According to preliminary data, about 16,600 people died in the Czech Republic in March this year. That is the highest number of deaths in a single month since such data first began being recorded, the Czech Statistical Office informed on Tuesday. However, the mortality rate in the oldest group (those over 85 years of age) has significantly decreased compared to the average.

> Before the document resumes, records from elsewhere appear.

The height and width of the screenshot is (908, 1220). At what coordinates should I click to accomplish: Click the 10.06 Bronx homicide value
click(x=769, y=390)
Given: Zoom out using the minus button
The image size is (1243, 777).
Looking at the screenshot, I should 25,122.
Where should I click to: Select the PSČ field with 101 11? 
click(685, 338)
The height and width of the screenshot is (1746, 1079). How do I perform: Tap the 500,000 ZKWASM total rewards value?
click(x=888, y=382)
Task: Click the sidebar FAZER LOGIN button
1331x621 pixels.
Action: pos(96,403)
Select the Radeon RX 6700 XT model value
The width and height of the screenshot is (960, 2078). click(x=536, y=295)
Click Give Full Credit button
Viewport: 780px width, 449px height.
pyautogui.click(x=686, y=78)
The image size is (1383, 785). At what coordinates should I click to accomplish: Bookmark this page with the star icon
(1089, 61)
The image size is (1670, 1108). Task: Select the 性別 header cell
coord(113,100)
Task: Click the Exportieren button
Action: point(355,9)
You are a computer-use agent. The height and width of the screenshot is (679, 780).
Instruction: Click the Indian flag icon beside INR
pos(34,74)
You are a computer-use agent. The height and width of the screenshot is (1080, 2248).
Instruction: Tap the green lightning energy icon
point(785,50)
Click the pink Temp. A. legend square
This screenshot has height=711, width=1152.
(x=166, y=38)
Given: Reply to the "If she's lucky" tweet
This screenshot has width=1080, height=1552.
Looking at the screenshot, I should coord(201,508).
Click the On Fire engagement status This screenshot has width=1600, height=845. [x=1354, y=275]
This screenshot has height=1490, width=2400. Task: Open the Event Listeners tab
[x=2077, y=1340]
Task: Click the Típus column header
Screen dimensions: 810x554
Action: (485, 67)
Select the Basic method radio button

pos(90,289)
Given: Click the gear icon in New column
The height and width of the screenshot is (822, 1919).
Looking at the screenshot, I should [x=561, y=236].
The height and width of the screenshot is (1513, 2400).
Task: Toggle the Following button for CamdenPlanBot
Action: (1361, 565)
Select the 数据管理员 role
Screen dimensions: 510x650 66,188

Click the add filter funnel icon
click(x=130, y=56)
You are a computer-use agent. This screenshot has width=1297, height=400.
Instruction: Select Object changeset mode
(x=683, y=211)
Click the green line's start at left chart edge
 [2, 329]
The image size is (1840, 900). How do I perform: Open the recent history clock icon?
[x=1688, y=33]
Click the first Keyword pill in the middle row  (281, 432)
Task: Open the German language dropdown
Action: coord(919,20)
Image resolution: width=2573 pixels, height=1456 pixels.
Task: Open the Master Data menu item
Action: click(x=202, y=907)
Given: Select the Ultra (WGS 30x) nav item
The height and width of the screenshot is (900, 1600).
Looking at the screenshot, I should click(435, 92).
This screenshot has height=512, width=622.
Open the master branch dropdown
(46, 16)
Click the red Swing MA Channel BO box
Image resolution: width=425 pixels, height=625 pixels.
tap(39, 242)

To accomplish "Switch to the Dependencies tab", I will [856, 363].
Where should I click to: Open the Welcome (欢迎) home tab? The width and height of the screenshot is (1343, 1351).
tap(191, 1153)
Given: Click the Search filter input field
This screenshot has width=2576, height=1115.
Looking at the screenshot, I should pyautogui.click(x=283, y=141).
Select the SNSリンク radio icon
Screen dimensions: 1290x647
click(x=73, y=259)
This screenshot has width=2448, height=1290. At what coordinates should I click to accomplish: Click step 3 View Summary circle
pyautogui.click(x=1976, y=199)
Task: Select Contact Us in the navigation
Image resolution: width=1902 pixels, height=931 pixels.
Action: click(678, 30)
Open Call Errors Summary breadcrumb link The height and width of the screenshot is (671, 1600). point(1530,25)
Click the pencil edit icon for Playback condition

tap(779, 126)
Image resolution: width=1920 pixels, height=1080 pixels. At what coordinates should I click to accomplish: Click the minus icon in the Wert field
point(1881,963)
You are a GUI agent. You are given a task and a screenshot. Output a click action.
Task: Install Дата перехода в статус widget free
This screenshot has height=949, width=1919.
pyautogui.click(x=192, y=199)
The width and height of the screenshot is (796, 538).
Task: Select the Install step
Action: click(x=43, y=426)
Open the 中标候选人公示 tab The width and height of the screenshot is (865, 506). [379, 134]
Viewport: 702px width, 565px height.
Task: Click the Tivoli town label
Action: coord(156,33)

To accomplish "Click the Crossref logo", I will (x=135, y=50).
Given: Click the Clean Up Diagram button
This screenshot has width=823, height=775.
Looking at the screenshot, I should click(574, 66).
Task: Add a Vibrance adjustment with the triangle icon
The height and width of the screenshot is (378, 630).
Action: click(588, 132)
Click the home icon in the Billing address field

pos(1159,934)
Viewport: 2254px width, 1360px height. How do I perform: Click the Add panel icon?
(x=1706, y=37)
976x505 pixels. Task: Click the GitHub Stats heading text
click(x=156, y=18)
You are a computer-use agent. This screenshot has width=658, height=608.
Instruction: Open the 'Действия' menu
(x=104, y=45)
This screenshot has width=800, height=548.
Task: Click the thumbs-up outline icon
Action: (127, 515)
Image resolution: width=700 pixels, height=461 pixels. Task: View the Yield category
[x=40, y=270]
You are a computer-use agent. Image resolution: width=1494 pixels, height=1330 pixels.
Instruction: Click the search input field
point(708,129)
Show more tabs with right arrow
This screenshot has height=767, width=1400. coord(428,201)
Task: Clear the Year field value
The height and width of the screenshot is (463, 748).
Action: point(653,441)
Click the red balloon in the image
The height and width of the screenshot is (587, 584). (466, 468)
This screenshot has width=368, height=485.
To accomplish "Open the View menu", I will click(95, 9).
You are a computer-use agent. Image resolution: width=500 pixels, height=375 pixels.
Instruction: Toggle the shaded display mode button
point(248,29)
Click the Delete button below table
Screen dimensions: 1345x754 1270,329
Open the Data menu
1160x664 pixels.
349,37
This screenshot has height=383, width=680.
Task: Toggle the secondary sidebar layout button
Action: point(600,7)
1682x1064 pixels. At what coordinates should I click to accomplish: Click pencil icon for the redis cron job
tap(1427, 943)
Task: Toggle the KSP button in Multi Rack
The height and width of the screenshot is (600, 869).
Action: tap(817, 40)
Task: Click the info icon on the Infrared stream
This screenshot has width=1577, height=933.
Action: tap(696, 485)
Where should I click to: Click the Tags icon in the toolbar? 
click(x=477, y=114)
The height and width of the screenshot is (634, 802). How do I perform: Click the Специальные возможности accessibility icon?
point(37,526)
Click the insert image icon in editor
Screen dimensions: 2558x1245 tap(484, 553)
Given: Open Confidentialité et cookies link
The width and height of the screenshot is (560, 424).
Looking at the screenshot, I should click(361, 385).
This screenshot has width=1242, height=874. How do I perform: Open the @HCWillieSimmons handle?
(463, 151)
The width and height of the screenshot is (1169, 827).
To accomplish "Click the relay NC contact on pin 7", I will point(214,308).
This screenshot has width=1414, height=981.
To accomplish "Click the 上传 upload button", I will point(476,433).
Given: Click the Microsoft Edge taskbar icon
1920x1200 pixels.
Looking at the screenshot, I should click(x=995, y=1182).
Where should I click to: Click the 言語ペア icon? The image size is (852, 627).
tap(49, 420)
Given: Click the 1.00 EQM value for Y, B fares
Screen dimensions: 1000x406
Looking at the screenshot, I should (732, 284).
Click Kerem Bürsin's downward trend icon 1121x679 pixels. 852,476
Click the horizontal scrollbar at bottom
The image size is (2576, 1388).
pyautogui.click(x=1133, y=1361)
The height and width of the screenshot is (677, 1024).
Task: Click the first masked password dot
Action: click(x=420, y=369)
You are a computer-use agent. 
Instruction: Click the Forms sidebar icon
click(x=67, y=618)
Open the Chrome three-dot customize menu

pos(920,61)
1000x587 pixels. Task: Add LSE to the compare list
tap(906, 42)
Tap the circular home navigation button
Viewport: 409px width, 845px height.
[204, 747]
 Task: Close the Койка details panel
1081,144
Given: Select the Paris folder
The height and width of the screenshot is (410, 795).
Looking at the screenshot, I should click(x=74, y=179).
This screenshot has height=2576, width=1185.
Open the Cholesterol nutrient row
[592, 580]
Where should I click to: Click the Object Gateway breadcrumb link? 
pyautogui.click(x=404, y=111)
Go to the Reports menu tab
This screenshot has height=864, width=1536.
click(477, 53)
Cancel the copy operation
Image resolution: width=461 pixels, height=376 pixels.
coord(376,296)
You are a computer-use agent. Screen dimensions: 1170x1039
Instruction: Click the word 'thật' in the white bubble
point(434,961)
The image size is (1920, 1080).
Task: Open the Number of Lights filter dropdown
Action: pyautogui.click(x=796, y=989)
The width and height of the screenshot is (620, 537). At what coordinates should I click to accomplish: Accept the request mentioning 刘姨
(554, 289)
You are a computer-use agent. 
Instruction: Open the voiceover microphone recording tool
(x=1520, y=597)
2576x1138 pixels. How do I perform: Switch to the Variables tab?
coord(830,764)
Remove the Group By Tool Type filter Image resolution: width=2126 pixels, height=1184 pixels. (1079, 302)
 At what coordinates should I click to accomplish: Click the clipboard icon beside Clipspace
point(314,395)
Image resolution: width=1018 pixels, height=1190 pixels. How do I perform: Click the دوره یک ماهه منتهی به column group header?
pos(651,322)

“March set a new monthly maximum in the number of deaths in a comparable time series since 1947. The current maximum from January this year was exceeded by 530 people, compared to November last year, when the autumn wave of the COVID-19 epidemic culminated, there were 802 more deaths,” stated the Czech Statistical Office (CZSO). According to the Ministry of Health, March this year was the most tragic in terms of COVID-19 deaths in more than a year of the epidemic as 5,967 people died.
Compared to the five-year average, the number of deaths in March is higher by 61 percent, in absolute terms by 6,300. For every 100,000 inhabitants in March, there were 155 deaths, while between 2015 and 2019 it was an average of 97.
However, according to the CZSO, the positive development of the group of the oldest seniors aged 85 and over is obvious, in which the level of so-called over-mortality has decreased significantly compared to the autumn of last year. This may be affected by vaccination.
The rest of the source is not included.